É. Morri e não serei lembrada. Em vão. Exatamente no vão que separa a pena e o dar de ombros, a compaixão e o esquecimento, a consideração e a total desconsideração. No vão, em vão.
Sinto-me indigente diante do indiferente. Na vala dividida com aqueles que não tiveram nem nome pra escrever na lápide.
É. Morri e não mereci nem uma nota no jornal. Sabe que sempre achei que a glória de morrer de morte tão violenta seria a eternização de sua história em uma nota qualquer em um jornal qualquer. Qualquer. E poderia eu mesma ter escrito, não tinha problema. Não escrevo bem, mas tentaria, só pra não dar trabalho, sabe? Que fosse! Mas não...Quem publicaria? Quem iria ler? Nem mesmo os detalhes sórdidos, descritos com todo sensacionalismo, atrairia o mais barato tablóide. Nada. Nem uma nota. Nada. Morro sem início e nem fim.

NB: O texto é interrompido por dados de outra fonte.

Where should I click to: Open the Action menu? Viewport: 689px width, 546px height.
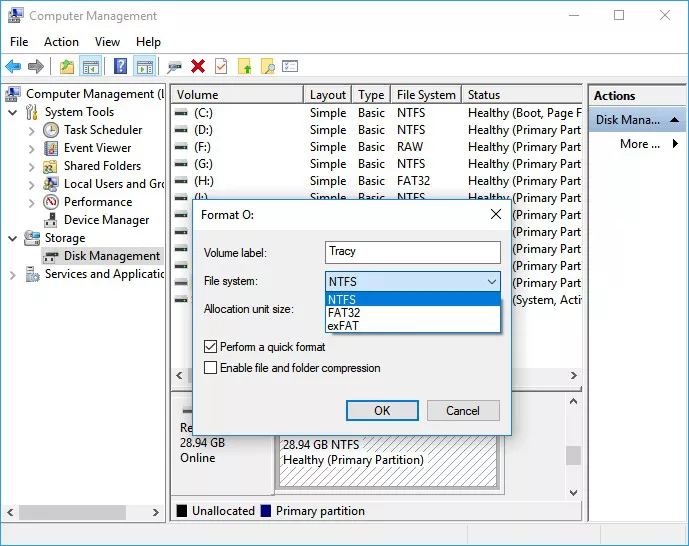pyautogui.click(x=61, y=42)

E não serei lembrada. Apesar da coragem. Apesar do peito aberto e exposto. Apesar do sangue. Apesar da lembrança do seu rosto. Apesar do resto que fica. Apesar. A pesar em mim o tom grave da nova vida à qual preciso me moldar. Morri, mas fica-me o corpo em sobrevida e de alma arrancada. Em sobrevida.